__TEXTE DE LA PAGE__
......

Si le parti groenlandais qui n'est pas favorable à l'exploitation de l'uranium gagne le scrutin de ce mardi, le projet minier de Kvanefjeld site mixte uranium-terres rares pourrait ne plus être d'actualité – l'australien Greenland Minerals dans lequel le chinois Shenge Resources a une participation est prépositionné pour exploiter ce projet.

Un changement de politique affecterait également le groupe français Orano, titulaire de deux permis d'exploration de gisements d’uranium, ailleurs, au sud du Groenland toujours. Les tensions sont telles que les réunions publiques de ces derniers mois sur la mise en exploitation du site de Kvanefjeld ont été pour certaines très perturbées.

Le Groenland, mine de terres rares lourdes

Ce projet est situé dans une région agricole et touristique. Et « c'est notamment parce que le marketing de la région en prend un coup que le sujet fait autant débat », explique Damien Degeorges, consultant à Reykjavik et auteur de Terres rares : enjeu géopolitique du XXIe siècle aux éditions L'Harmattan.

Le Groenland, c'est 56 000 habitants seulement, une économie très réduite, alors les petits projets et a fortiori les grands peuvent avoir un impact immense qui touche très vite aux questions sécuritaires.

L'intérêt du Groenland, c'est qu'on y trouve des terres rares lourdes, celles qui sont plus chères à extraire, qui servent à l'industrie militaire et qui sont aujourd'hui essentiellement produites par la Chine. L'empire du milieu est leader du secteur avec 70% de la production globale de terres rares, et leader pour la transformation de ces métaux en aimant.

Les États-Unis ont relancé leur production de terres rares dans la mine de Mountain Pass, en 2018, mais ils expédient toute leur production envoyée en Chine, faute de pouvoir la traiter sur place. Une réflexion est en cours pour rouvrir des sites de traitement qui avaient été fermés, au Texas notamment et réduire ainsi la dépendance à la Chine.

......

Entrées enregistrées
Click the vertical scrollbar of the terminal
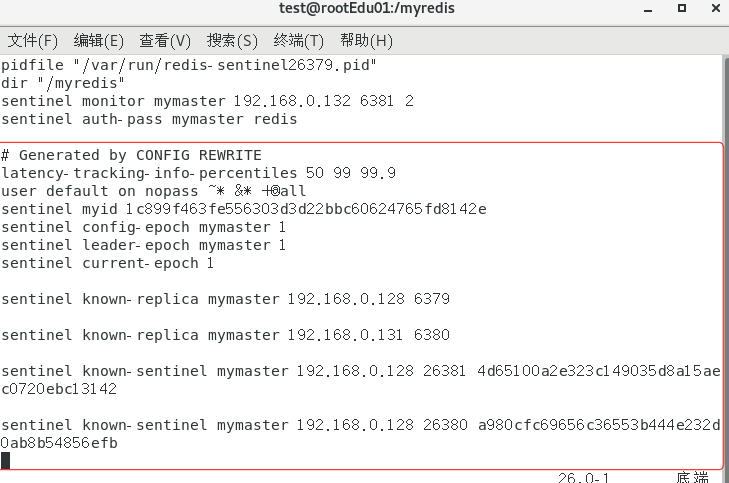Image resolution: width=729 pixels, height=483 pixels. (724, 260)
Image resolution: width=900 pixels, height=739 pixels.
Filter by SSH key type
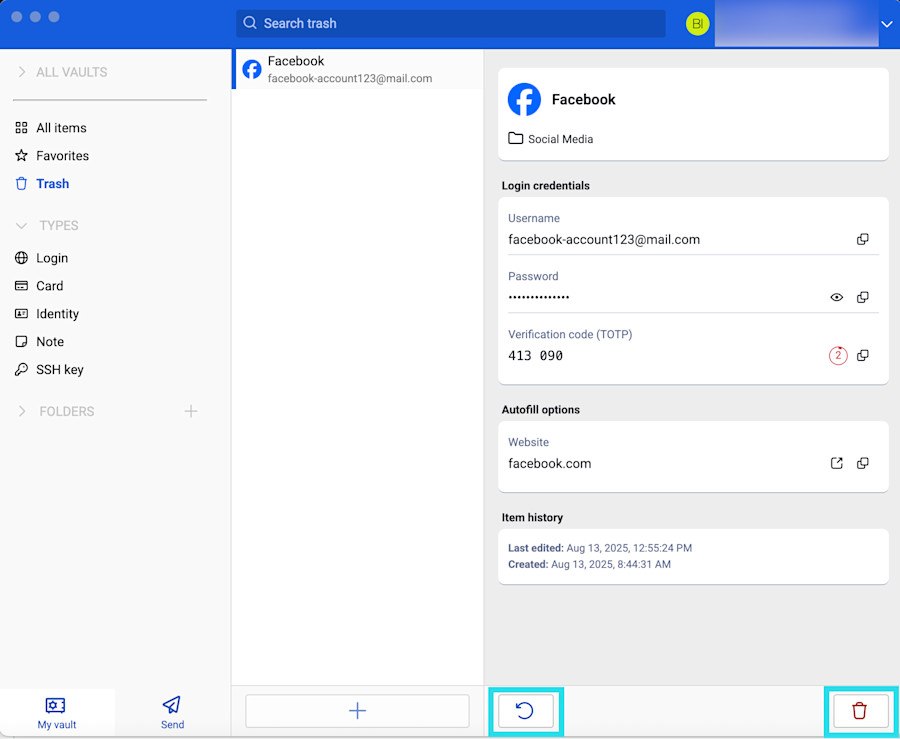click(x=59, y=370)
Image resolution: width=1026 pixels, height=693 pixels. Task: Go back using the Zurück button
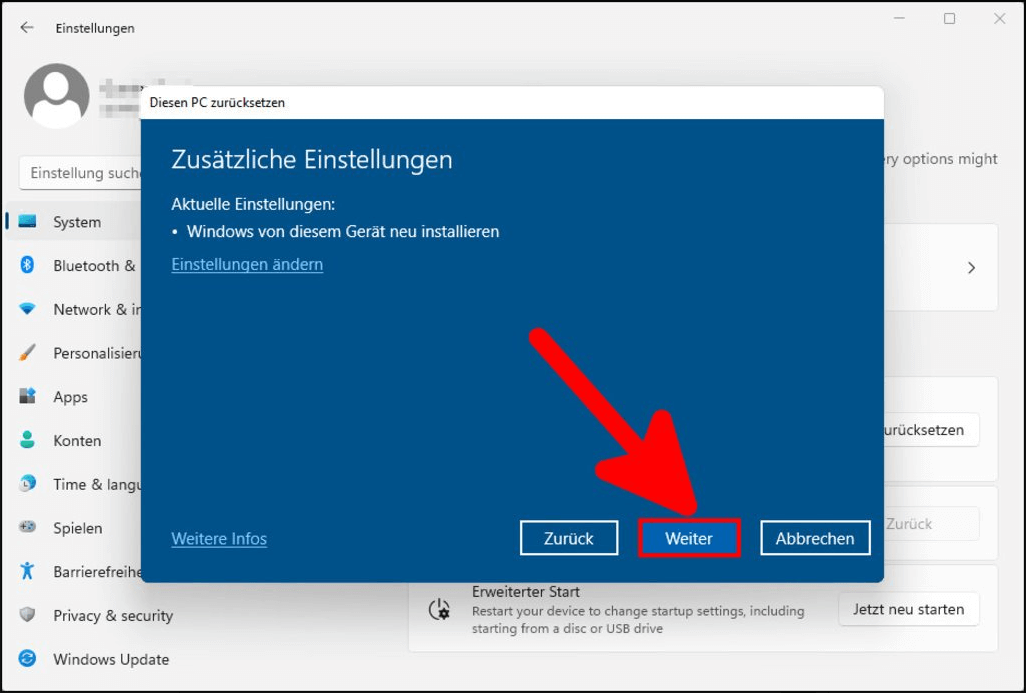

......

__TRAVAIL À FAIRE__
(a) Traduisez en anglais la phrase suivante, tirée du texte sur le Groenland : « Ce projet est situé dans une région agricole et touristique. »
(b) Renvoyez sans modification le passage du texte sur le Groenland qui s'ouvre sur les mots contenant « Le Groenland, c'est » et se clôt sur « aux questions sécuritaires. ».
Les enregistrements forment un matériau distinct du texte sur le Groenland.

__CORRIGÉ DE L'EXERCICE__
(a) This project is located in an agricultural and tourist region.

(b)
Le Groenland, c'est 56 000 habitants seulement, une économie très réduite, alors les petits projets et a fortiori les grands peuvent avoir un impact immense qui touche très vite aux questions sécuritaires.